A diferencia de lo que sucede con los tomógrafos en actividad actualmente, todas las cintas y los electrodos que entran en contacto con la piel de los pacientes también pasarán a desecharse totalmente.

“Configuraremos los aparatos para que funcionen con baterías, lo cual puede ser útil en situaciones de traslados y en áreas más remotas del país”, afirma Holzhacker.

Otra innovación, según el ejecutivo, residirá en el desarrollo de una aplicación totalmente nueva para el monitoreo de la ventilación mecánica, que incorporará las características clínicas que están observándose en los casos de COVID-19.

“Todas estas innovaciones tienen por objeto facilitar el trabajo de los equipos médicos”, dice Holzhacker.

Los estudios sobre los casos de COVID-19 y la experiencia clínica de los médicos que trabajan en el tratamiento de pacientes afectados por la enfermedad muestran que el ajuste de la ventilación asistida en las UTI debe realizarse en forma individualizada, de manera tal de lograr incluso minimizar los eventos adversos que provoca la propia ventilación mecánica, según subraya el investigador.

“Se trata de un aparato que puede adquirirse tanto desde el sector público como desde el sector privado y que atenderá una demanda que tiende a seguir siendo alta durante un buen tiempo desafortunadamente”, estima.

En la actualidad hay más de 150 TIE en funcionamiento en Estados Unidos, Italia, España y otros países.

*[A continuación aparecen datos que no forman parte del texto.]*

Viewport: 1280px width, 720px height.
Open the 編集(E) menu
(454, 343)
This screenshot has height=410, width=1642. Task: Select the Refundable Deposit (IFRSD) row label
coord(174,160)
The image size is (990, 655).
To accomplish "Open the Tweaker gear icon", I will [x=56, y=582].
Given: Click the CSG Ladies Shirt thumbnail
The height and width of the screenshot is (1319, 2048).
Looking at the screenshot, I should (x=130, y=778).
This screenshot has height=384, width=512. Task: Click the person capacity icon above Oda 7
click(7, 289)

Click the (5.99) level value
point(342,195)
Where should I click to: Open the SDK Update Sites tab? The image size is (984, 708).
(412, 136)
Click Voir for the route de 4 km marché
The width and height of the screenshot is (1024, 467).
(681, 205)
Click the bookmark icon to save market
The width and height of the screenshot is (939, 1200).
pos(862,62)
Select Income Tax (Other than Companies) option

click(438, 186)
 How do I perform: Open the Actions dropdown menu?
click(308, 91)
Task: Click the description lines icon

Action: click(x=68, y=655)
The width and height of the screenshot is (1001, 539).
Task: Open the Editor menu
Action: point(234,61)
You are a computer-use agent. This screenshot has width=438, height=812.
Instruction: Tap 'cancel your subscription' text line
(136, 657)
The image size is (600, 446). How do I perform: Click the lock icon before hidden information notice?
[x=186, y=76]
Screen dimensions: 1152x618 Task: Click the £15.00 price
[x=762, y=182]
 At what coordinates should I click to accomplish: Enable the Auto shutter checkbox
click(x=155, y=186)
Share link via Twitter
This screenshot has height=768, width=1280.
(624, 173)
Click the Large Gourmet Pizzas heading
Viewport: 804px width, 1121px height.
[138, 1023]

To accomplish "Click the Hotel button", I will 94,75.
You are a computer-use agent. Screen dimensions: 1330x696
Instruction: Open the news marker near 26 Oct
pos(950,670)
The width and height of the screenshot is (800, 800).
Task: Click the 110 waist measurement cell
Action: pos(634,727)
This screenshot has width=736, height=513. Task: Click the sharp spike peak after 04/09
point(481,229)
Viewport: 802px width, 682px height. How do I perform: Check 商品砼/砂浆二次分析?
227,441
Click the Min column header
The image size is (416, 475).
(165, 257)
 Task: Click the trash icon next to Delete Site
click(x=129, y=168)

En Brasil, se utilizan estos aparatos en el Instituto del Corazón (InCor) y en el hospital escuela (Hospital de Clínicas) de la Facultad de Medicina de la Universidad de São Paulo (FM-USP), en el Hospital Emílio Ribas y en diversos nosocomios privados.

Timpel estuvo incubada inicialmente en el Cietec, el Centro de Innovación, Emprendimientos y Tecnología administrado conjuntamente por la USP y por el Instituto de Investigaciones Energéticas y Nucleares (Inpe, en portugués), con sede en São Paulo. Los primeros aparatos salieron gracias a un convenio entre la empresa, la FM-USP, la Escuela Politécnica de la USP y la Universidad Federal del ABC (UFABC).

Y las máquinas se empezaron a vender en 2015, tras la aprobación de la Agencia Nacional de Vigilancia Sanitaria (Anvisa), dependiente del Ministerio de Salud de Brasil, de la Unión Europea y, posteriormente, de la Food and Drug Administration (FDA), la agencia reguladora del Departamento de Salud y Servicios Humanos de Estados Unidos.